Start of ENTRIES PROVIDED

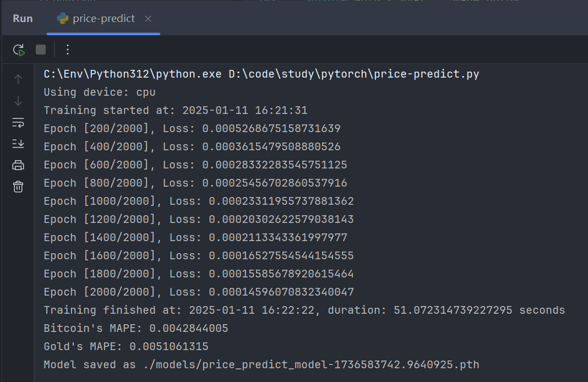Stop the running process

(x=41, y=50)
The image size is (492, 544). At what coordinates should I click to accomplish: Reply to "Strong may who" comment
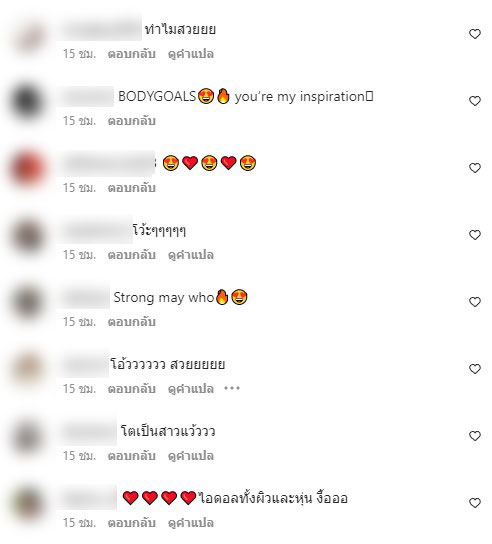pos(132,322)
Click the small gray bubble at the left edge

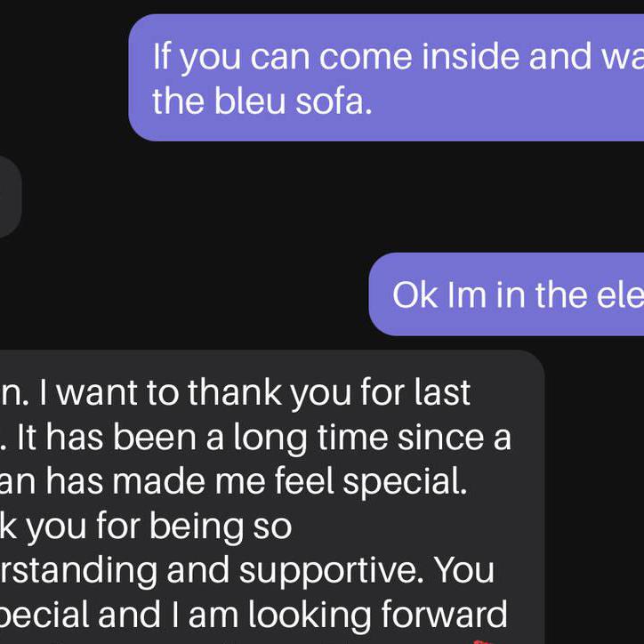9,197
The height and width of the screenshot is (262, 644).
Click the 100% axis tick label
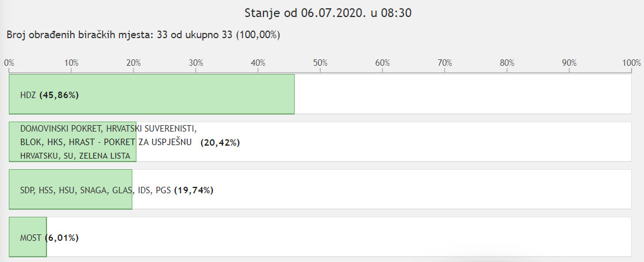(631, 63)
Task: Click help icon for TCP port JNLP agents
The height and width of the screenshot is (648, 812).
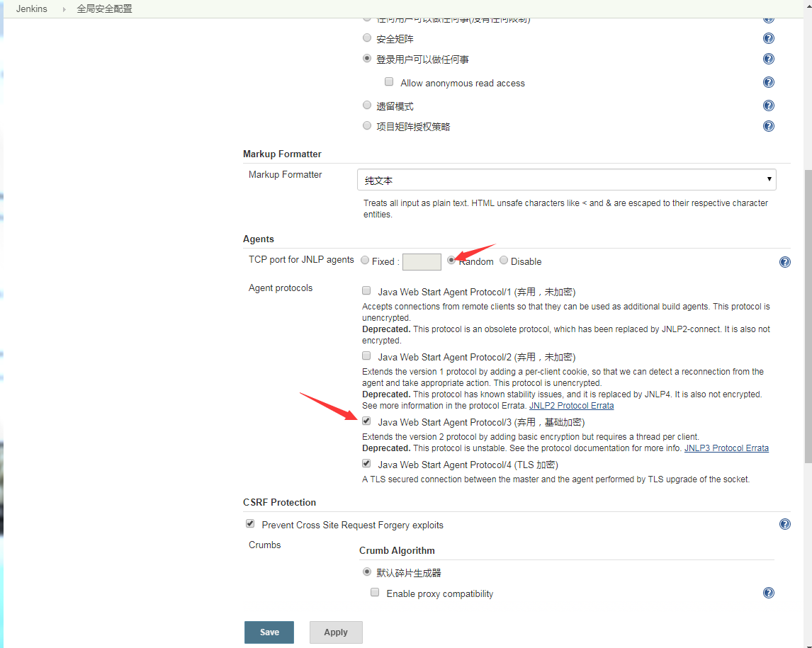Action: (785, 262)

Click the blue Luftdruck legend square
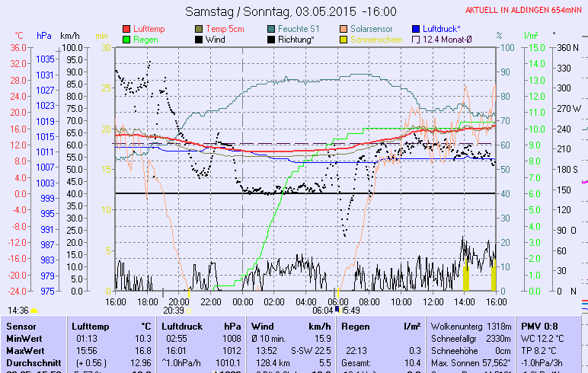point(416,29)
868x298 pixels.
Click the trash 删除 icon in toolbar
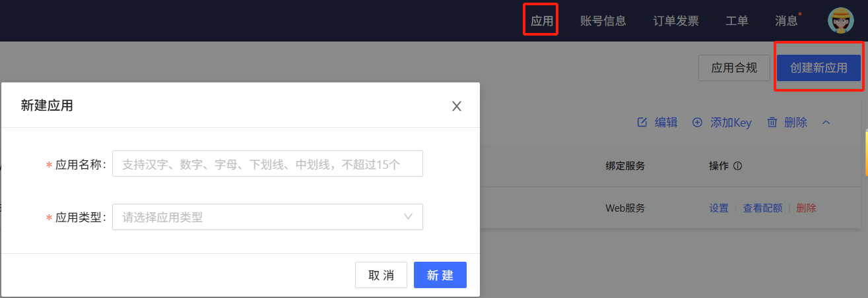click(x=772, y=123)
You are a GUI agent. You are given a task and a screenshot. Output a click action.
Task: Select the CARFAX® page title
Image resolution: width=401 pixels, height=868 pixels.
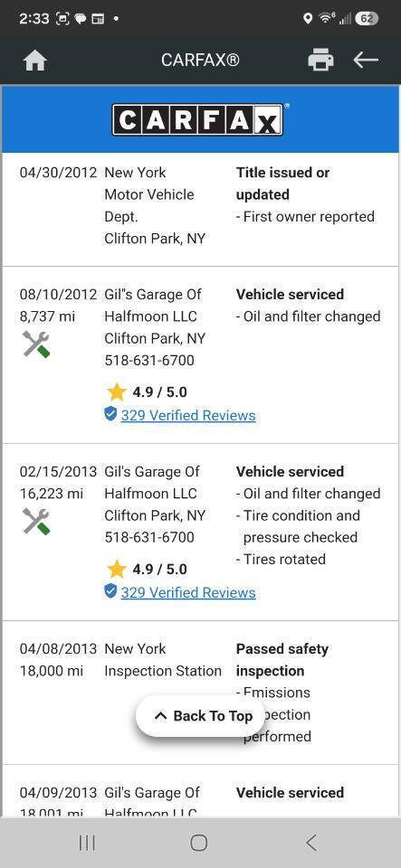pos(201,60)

End of ENTRIES PROVIDED
Start of ENTRIES PROVIDED

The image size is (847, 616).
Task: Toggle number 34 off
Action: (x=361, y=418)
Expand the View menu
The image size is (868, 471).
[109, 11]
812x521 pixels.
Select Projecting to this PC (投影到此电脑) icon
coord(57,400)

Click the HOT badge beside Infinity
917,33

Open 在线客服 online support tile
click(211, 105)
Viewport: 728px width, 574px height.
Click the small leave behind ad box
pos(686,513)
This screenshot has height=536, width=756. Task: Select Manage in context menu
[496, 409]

End of ENTRIES PROVIDED

**HOW TO COMPLETE THIS TASK:**
Reproduce the lines above starting at the one with "Click the small gray bubble at the left edge" and ending at the one with "Task: Select the CARFAX® page title", both included, exactly and with no pictures.

**WORKED SOLUTION:**
Click the small gray bubble at the left edge

9,197
The height and width of the screenshot is (262, 644).
Click the 100% axis tick label
(631, 63)
Task: Click help icon for TCP port JNLP agents
The height and width of the screenshot is (648, 812).
Action: (785, 262)

Click the blue Luftdruck legend square
point(416,29)
868x298 pixels.
Click the trash 删除 icon in toolbar
click(x=772, y=123)
You are a GUI agent. You are given a task and a screenshot. Output a click action.
Task: Select the CARFAX® page title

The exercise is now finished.